- Fairbury News staff
Concerns shared with council
Local resident Ann Ulitzsch voiced concerns to members of the Fairbury City Council Wednesday evening over snow removal.
During the night of the previous snowstorm in early February, Ulitzsch received an urgent call regarding a family member. She said her husband called a non-emergency number for the city to plow them out but was told the alleys would not be cleared until the following day. Ulitzsch’s only garage access is from the alley in the middle of the block.
“We just assumed that was taken care of like a street would be,” she said.
Ulitzsch noted that Brett Fehr of F&R Lawncare came right away and opened up the entire alley. City Superintendent Brett Ashburn explained streets must be cleared during snow events to make room for the next amount of snow.
“It’s not a fun job, it’s not easy,” explained Ashburn.
Mayor David Slagel said the city can discuss what options it has and if there is anything else that can be done for this type of situation but he is not making any promises.
“There is a ton of alley access in our town,” observed the mayor. “It’s really hard to tell if it’s their only access.”
Alderman Jim Tipton admitted it could be difficult to prioritize alleys without checking with everyone that lives on one to know what their own situation is. Ulitzsch said she speaks for more individuals than just herself.
“Hopefully we won’t get snowstorms like that all of the time,” she added.
When it comes to the early February snow removal, Alderman Bill Schmidgall praised the city crews for doing a “fantastic” job.

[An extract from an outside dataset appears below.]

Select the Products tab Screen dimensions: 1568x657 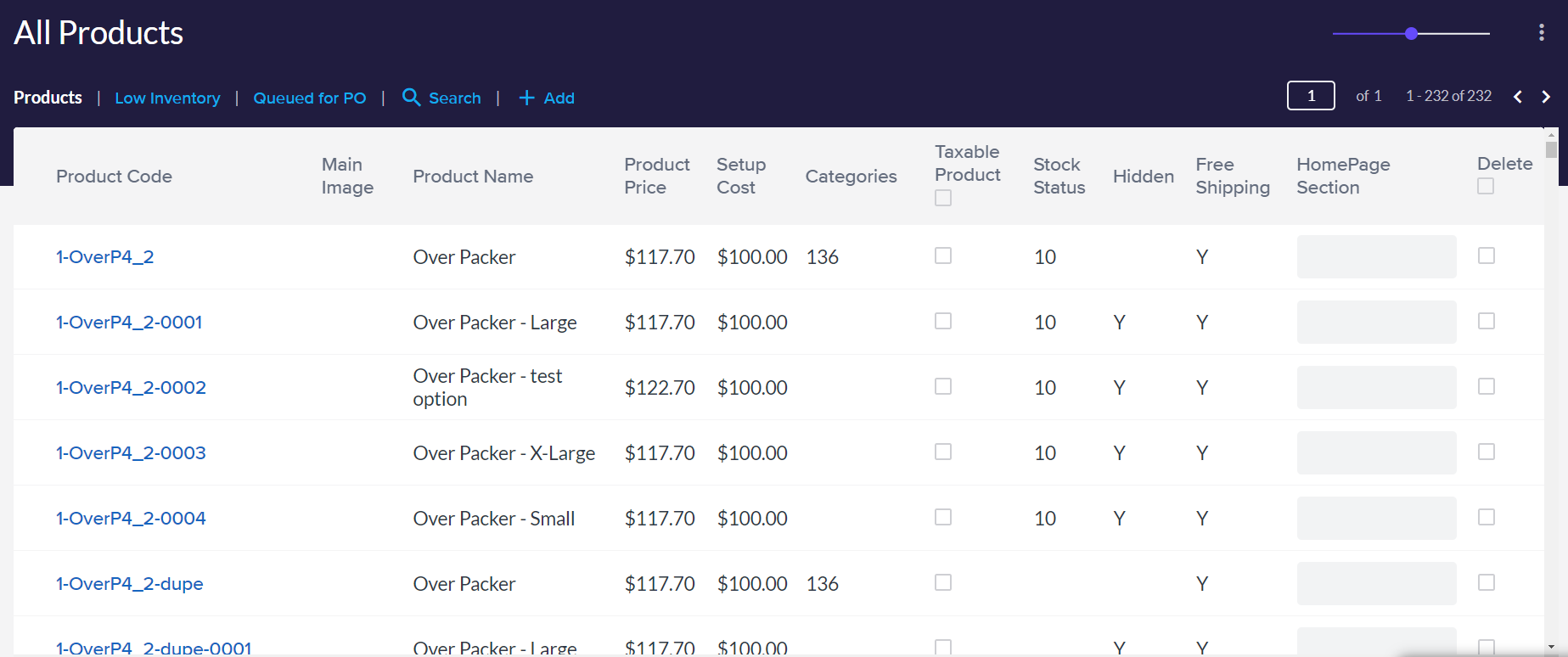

Tipton said he seconds that.
In another matter, the council discussed a bid for acoustic panels in the council chambers which would cost $7500. The large covered frames would go on the walls to absorb sounds in an effort to eliminate echoes. Mayor Slagel noted it is hard for some to hear inside the chambers. Due to concerns over the price by the council, the issue was tabled as other options will be explored.
The city amended the ordinance in relation to water and sewer charges. Ordinances currently state that the rates will automatically go up every year by two percent or the Consumer Price Index (CPI), whichever is higher. This year the CPI was 7.5 percent which the city thought was excessive for raising the water and sewer rates.
“We changed the ordinance to say that if it’s over two percent, the city council can decide what to raise the rate to,” said Mayor Slagel.
Council members voted to modify water and sewer rates by two percent for the 2022-23 fiscal year.
An ordinance vacating portions of blocks 19 and 20 in the Atkins Second Addition to the city was approved. This area is to the east of Popejoy Plumbing and was originally plotted and laid out for an 11th Street and alleys.
“Now that has all been purchased and developed with the 11th Street so basically, we are just saying we are not ever going to build an 11th Street and we don’t need to hold that,” stated Slagel.
A donation request of $750 was authorized for Show Bus Public Transportation and the consent agenda was approved with previous meeting minutes, voucher invoice register, treasurer’s cash report and overtime report.